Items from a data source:
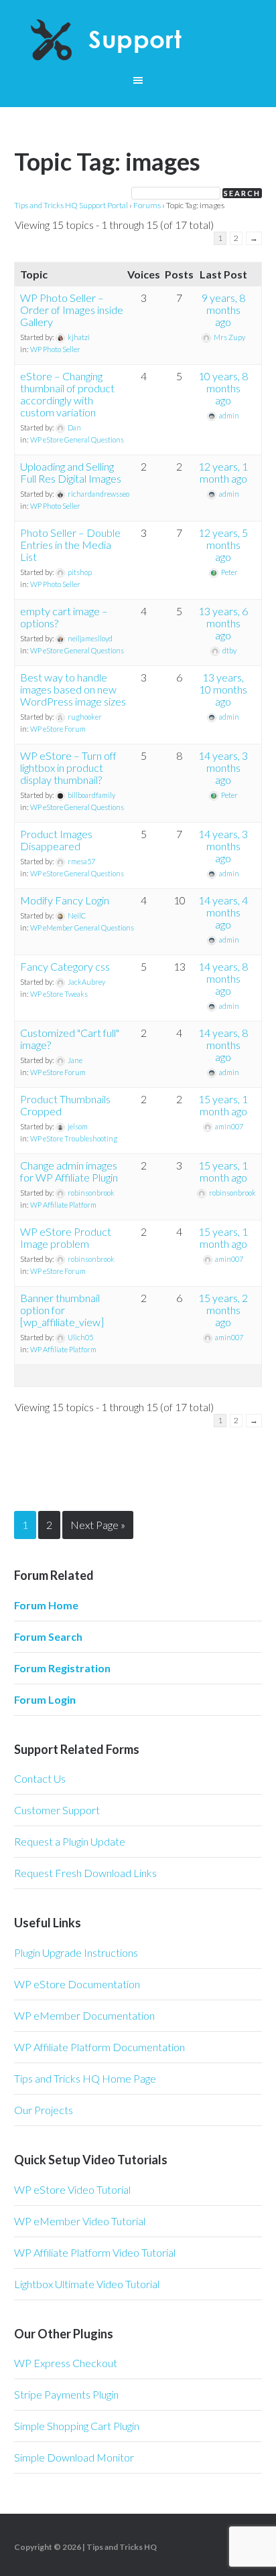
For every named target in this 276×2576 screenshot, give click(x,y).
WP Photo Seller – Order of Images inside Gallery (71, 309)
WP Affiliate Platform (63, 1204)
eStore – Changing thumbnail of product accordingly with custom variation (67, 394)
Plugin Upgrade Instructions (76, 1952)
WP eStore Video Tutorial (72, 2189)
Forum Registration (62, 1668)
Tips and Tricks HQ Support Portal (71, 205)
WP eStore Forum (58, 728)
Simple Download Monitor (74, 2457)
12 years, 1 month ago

### WHAT IS EXPECTED
Make an exact copy of every record, pictures excluded.

### RESPONSE
For every named target in this 276×2576 screenshot, give click(x,y).
WP Photo Seller – Order of Images inside Gallery (71, 309)
WP Affiliate Platform (63, 1204)
eStore – Changing thumbnail of product accordingly with custom variation (67, 394)
Plugin Upgrade Instructions (76, 1952)
WP eStore Video Tutorial (72, 2189)
Forum Registration (62, 1668)
Tips and Tricks HQ Support Portal (71, 205)
WP eStore Forum (58, 728)
Simple Download Monitor (74, 2457)
12 years, 1 month ago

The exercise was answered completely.